II. Si les lois antiracistes avaient été en vigueur dans l'entre-deux-guerres, qu'aurait-on compris de la montée des fascismes et de l'antisémitisme, qui a débouché sur la seconde guerre mondiale et la Shoah ? À moins d'avoir l'inconsciente prétention d'imaginer que ces lois auraient suffi à éviter le pire, force est de constater que le devoir de mémoire - qui, curieusement, est parfois appelé en défense de ces mêmes dispositions - aurait été bien difficile à accomplir aujourd'hui. Pleines de légitimité, de compassion et de plus-jamais-ça, ces lois menacent la démocratie comme les bonnes intentions pavent l'enfer.

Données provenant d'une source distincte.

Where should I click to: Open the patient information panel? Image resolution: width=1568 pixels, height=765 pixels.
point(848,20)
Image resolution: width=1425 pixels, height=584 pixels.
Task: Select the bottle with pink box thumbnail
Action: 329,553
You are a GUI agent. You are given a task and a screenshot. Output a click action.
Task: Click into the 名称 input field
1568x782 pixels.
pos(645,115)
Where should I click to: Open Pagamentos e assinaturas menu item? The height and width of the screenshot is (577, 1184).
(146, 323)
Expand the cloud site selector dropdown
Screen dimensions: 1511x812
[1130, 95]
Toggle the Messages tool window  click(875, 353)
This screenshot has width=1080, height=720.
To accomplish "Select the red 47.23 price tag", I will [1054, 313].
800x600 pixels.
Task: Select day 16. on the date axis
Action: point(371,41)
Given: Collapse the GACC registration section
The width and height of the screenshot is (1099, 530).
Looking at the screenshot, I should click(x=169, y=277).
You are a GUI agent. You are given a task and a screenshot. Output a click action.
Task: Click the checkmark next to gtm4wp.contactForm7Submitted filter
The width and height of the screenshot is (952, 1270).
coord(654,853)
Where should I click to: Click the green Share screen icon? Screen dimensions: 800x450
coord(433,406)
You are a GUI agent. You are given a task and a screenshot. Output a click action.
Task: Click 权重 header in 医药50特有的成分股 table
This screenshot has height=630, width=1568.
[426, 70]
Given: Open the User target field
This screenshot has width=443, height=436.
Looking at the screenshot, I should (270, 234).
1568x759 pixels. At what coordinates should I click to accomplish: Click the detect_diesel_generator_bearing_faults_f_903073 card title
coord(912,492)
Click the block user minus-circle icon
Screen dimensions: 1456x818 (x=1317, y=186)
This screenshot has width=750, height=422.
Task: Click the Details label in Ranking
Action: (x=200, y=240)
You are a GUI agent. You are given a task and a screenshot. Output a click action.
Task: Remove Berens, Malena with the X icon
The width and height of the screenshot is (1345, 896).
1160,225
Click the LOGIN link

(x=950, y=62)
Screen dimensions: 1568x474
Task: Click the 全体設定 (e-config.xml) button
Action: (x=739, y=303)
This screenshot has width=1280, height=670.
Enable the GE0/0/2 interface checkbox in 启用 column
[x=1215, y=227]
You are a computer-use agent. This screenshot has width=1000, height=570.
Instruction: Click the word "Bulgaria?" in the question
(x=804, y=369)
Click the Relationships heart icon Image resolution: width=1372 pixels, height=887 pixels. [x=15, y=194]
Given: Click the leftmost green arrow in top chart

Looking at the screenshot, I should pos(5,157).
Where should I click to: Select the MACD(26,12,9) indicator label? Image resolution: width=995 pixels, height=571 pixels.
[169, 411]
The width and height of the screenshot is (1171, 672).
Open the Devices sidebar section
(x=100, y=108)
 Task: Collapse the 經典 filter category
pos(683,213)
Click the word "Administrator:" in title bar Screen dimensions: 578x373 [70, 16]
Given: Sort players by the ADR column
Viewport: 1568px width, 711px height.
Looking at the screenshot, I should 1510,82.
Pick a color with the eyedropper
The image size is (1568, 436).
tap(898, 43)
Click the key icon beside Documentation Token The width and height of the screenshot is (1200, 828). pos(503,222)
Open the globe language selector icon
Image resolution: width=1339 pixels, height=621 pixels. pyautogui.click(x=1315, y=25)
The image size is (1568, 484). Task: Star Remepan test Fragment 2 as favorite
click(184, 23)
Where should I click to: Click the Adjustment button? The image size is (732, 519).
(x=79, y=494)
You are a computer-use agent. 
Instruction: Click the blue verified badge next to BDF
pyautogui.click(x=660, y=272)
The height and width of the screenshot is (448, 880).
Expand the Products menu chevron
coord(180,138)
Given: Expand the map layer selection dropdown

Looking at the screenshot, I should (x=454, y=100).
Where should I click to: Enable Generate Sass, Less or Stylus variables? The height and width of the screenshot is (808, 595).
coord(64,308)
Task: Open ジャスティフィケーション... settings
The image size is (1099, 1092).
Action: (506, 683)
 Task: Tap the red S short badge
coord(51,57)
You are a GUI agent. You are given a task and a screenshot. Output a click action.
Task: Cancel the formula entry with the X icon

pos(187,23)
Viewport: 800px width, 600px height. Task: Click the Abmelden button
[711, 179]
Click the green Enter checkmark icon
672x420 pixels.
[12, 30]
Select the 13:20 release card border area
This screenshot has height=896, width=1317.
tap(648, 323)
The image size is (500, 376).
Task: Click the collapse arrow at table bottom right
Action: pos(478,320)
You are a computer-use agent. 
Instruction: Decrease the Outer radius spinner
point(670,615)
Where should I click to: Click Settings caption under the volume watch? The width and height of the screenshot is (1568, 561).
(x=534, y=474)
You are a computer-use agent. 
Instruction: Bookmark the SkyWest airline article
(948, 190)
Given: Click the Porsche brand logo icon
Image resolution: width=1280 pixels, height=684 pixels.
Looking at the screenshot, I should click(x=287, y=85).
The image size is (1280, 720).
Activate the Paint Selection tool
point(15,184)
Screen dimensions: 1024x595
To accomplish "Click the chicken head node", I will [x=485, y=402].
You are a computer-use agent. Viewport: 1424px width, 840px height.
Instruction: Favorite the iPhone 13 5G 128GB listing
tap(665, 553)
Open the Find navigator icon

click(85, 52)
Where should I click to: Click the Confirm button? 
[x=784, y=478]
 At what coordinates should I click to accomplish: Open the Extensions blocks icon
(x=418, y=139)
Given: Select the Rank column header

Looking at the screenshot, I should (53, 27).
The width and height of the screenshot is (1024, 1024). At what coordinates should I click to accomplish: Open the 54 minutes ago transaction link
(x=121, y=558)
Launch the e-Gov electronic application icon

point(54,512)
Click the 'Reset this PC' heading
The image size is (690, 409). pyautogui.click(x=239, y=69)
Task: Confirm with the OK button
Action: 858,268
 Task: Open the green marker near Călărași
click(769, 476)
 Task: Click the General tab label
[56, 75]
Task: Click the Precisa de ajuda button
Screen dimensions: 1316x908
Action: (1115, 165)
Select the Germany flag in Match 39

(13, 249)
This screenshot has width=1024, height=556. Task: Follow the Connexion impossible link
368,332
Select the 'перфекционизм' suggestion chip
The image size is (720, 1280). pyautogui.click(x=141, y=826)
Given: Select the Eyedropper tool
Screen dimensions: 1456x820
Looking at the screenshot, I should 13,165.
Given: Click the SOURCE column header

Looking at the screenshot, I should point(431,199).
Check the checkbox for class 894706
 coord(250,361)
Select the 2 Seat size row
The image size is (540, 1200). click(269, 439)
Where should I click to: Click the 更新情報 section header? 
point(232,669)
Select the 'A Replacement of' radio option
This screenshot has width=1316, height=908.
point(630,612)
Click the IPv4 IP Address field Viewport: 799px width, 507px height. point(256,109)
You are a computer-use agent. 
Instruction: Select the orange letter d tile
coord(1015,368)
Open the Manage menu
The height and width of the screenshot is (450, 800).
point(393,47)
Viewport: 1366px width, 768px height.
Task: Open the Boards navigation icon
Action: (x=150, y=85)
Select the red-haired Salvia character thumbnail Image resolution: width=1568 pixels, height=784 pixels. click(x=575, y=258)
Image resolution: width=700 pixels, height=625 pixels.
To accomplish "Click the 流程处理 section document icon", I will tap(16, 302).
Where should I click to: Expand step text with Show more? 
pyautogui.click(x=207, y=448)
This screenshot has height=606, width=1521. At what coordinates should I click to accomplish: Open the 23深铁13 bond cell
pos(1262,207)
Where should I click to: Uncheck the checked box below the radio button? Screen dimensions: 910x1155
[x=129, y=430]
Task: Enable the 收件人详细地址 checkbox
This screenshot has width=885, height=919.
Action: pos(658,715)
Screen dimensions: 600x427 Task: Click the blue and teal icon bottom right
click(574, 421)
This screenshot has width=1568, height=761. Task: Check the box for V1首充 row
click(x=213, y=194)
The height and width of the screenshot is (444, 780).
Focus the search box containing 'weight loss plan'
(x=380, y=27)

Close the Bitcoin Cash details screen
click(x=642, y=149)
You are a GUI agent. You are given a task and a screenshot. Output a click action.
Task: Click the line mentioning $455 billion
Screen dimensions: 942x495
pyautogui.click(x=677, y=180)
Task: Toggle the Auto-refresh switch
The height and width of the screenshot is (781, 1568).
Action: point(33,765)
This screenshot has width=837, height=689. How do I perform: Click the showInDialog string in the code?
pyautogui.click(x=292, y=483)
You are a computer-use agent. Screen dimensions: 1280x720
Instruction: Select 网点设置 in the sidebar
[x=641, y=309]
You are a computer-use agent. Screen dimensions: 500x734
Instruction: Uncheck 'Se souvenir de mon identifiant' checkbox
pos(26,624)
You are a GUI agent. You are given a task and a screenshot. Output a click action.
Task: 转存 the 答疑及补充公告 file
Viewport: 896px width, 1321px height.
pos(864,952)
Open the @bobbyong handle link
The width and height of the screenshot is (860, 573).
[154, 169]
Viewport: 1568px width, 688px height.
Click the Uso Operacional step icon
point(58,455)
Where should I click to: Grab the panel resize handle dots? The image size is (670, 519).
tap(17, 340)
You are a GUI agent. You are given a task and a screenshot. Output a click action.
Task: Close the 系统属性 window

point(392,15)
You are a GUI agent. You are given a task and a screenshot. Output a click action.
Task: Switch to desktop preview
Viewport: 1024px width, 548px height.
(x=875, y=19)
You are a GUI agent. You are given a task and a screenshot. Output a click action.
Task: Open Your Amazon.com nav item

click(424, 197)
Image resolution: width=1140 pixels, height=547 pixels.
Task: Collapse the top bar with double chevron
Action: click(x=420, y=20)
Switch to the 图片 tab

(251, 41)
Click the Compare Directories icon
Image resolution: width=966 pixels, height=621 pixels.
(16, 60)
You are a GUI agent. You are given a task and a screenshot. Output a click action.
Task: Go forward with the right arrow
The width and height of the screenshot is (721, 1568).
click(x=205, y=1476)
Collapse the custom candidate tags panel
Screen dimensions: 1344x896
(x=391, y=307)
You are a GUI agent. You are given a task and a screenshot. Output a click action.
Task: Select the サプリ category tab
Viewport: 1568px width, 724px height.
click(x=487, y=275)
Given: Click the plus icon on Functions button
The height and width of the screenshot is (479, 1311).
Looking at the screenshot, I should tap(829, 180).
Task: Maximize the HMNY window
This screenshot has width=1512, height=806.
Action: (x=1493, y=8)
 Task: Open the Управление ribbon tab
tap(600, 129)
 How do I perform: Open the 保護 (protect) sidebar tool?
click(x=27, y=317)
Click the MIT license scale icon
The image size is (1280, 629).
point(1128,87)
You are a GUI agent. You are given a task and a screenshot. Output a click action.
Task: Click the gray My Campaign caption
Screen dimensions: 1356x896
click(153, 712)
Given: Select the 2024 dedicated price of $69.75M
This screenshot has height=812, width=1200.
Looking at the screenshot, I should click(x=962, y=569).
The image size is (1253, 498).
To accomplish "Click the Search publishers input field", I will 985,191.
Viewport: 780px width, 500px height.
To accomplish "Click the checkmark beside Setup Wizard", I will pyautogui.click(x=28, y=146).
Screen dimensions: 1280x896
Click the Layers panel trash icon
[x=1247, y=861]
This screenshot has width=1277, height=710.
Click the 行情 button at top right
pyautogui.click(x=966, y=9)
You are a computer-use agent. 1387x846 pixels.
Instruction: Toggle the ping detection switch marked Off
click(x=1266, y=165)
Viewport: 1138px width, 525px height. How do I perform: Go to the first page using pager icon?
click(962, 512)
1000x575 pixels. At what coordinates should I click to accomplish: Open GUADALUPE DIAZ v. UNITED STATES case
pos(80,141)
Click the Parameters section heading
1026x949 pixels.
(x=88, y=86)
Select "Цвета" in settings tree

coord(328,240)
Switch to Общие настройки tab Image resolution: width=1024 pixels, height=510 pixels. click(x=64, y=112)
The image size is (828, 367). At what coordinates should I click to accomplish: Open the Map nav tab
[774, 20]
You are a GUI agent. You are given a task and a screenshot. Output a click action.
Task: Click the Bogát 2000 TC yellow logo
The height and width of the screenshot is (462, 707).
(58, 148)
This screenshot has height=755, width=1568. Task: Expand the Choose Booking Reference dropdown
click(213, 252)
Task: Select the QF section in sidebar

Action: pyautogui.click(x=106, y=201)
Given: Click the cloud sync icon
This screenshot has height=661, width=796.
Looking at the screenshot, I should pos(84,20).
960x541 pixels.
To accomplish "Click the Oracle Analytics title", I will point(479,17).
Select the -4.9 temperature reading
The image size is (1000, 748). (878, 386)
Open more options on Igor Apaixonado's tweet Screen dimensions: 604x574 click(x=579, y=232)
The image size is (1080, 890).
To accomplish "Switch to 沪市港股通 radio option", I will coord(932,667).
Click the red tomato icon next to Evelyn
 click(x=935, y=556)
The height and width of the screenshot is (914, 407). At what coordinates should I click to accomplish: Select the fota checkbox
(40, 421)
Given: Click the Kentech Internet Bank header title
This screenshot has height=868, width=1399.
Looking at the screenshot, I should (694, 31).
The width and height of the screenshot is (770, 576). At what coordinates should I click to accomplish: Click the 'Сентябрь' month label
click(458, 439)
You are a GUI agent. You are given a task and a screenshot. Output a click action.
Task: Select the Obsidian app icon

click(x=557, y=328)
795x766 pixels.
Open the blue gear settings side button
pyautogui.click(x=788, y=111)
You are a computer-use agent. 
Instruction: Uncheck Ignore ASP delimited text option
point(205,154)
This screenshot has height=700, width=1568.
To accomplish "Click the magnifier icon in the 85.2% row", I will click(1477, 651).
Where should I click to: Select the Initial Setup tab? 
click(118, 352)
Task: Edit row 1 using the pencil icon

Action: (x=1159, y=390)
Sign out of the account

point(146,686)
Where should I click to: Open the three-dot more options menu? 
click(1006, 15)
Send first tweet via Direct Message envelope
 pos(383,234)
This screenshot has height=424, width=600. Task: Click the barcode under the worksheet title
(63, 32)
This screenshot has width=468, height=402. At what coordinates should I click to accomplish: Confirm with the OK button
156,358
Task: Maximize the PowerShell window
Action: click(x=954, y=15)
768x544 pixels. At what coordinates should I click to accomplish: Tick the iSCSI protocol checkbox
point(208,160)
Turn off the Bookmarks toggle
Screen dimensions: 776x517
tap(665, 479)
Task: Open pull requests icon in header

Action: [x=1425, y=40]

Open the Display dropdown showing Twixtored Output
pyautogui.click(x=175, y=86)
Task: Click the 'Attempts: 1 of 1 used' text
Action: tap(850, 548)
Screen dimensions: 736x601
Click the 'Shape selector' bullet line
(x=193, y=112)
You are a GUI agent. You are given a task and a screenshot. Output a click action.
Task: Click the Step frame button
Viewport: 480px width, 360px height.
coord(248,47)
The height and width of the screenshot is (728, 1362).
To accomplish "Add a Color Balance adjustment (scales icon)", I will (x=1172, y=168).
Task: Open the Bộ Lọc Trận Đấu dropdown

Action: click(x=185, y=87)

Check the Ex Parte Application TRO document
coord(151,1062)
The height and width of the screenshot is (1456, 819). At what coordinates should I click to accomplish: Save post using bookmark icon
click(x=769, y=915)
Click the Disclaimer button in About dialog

Bref, en voulant prévenir la fièvre, on brise le thermomètre. Fort heureusement, il existe aujourd'hui un nouveau moyen d'en détecter les symptômes, qui permet à chacun de laisser une trace de ses préjugés sans même publier une ligne : Google. Renaud Revel raconte sur son blog :

En effet, ma consœur s'est livrée à une petite expérience aux conclusions nauséeuses. En allant butiner sur la toile, et plus précisément sur le programme Google Search, elle s'est tout simplement aperçue qu'en cliquant sur les noms de journalistes et d'animateurs connus de tous, le deuxième mot le plus associé à leurs patronymes était le mot « juif ». C'est ainsi que des gens du métier, comme Yves Calvi, Michel Denisot, Laurence Ferrari, David Pujadas, Naguy ou Schneck, elle-même, excitent tant et si bien la curiosité de très nombreux internautes que l'une des toutes premières informations communément recherchée à leur propos sur la toile porte sur leur origine supposée, avérée ou non, juive. Le sont-ils ? En sont-ils ? La question est ainsi très souvent posée.

Renaud Revel rapporte également que selon la direction de Google France, interrogée par la journaliste, le phénomène est, bizarrement, limité à la France.

C'est qu'il est interdit, en France, de dire ou d'écrire publiquement que les Juifs tiennent les médias, ou la finance, ou le pouvoir, ou le monde.

Heureusement pour les historiens de demain, il n'est pas encore interdit de se renseigner - de rechercher, plus précisément. C'est peut-être ce que s'est dit Colombe Schneck après son émission de ce matin, sur France Inter.